エリィはロイドと言っていることは変わらないのだが、会話してしまったディーノは迷ってしまう。この旧市街でバイパーと敵対しているのはテスタメンツだけなので注意すべきなのはテスタメンツだけ。新人らしくリーダーからの命令以外のことはどうしたら良いかわからず、しかし一度戦っているのを見ているため迷ってしまったのだ。

「いや、でもお前ら先輩たちと戦ったじゃないか。そんな奴らを通したら」

「戦ったと言ってもあなたたちにとっては挨拶みたいなものでしょう?あなたのところのリーダーも気にしてなかったし」

「ならさ、会いたいってのを聞いて来るだけでも頼めないか?実は俺達さっきテスタメンツのワジに会って来たんだ。ワジは会いたいつったらすぐに会ってくれたぞ。同じように戦ったの見ただろう?なのにバイパーは会ってくれないわけないだろう?」

後ろから口を挟んだランディに煮え切らなかったディーノはテスタメンツと比べられて混乱してムッとしたが、エリィが駄目押しした。

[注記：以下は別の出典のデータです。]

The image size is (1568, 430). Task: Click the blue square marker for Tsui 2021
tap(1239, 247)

「そんなに信用出来ないなら私の銃を預けるわ。大切なものだから帰る時には返して欲しいけど、これで入っても戦うことは出来ないわ。それでどうかしら?」

「あーもうわかったよ!そこまですることないってっ!ヴァルドさんに聞いて来るから絶対入んなよな」

いきなり武器を預けると言い出したエリィの駄目押しに、ディーノはもう手に負えないと判断して絶対入るなと念を押してイグニスに入って行った。

なんとか入れくれるかなと皆が溜め息をついたが、そこまで上手く運んだエリィの交渉力に3人は驚いていた。

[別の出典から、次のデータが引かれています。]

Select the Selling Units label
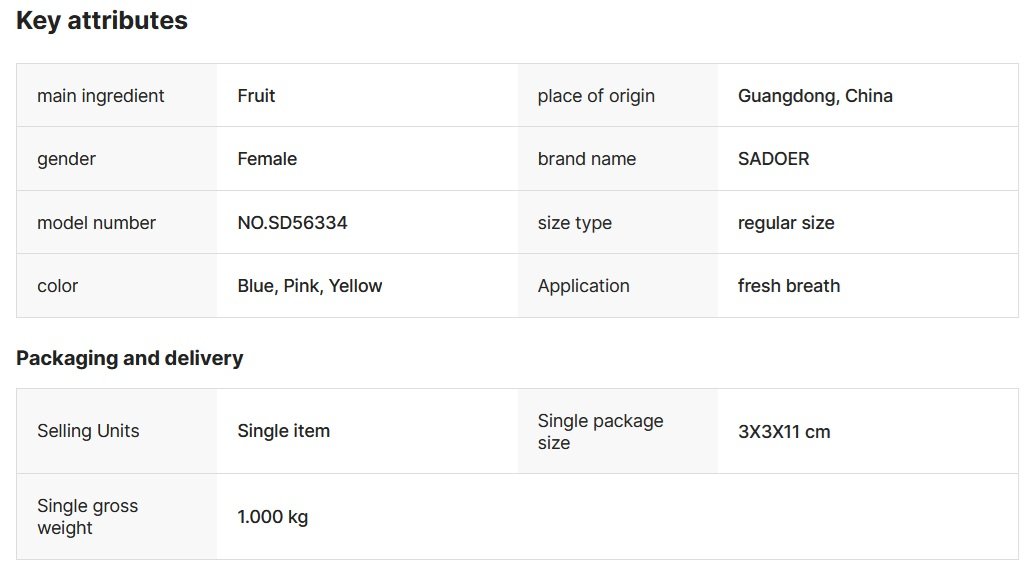The height and width of the screenshot is (573, 1034). [88, 431]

「気が立っていたから落ち着かせただけよ。こういう交渉は慣れてるから任せて。でもランディ、あのフォローだとテスタメンツと通じてると思われたら危なかったわ」

「こういう手合いはライバルと比べられると張り合うもんさ。子分もそうならリーダーもだ。話が伝わればこっちにもちょっとは気になるはずさ。それよりお嬢の銃を渡す大胆さには参ったねえ。さっき戦ったのに丸腰になっても会いたいと言われたら通さずにはいられんよな」

「ふふ、ありがとう。でもヴァルドって人には通用しないと思うの。ここからはさっきみたいにあなたが代表して話したほうが良いと思う」

広場でのヴァルドの印象は獰猛で暴力的。出来るだけ交渉で済ませたいが、テスタメンツよりも衝動的な分、話して済むとも思えない。
皆、何が起こっても良いように武器や心の準備だけはしていた。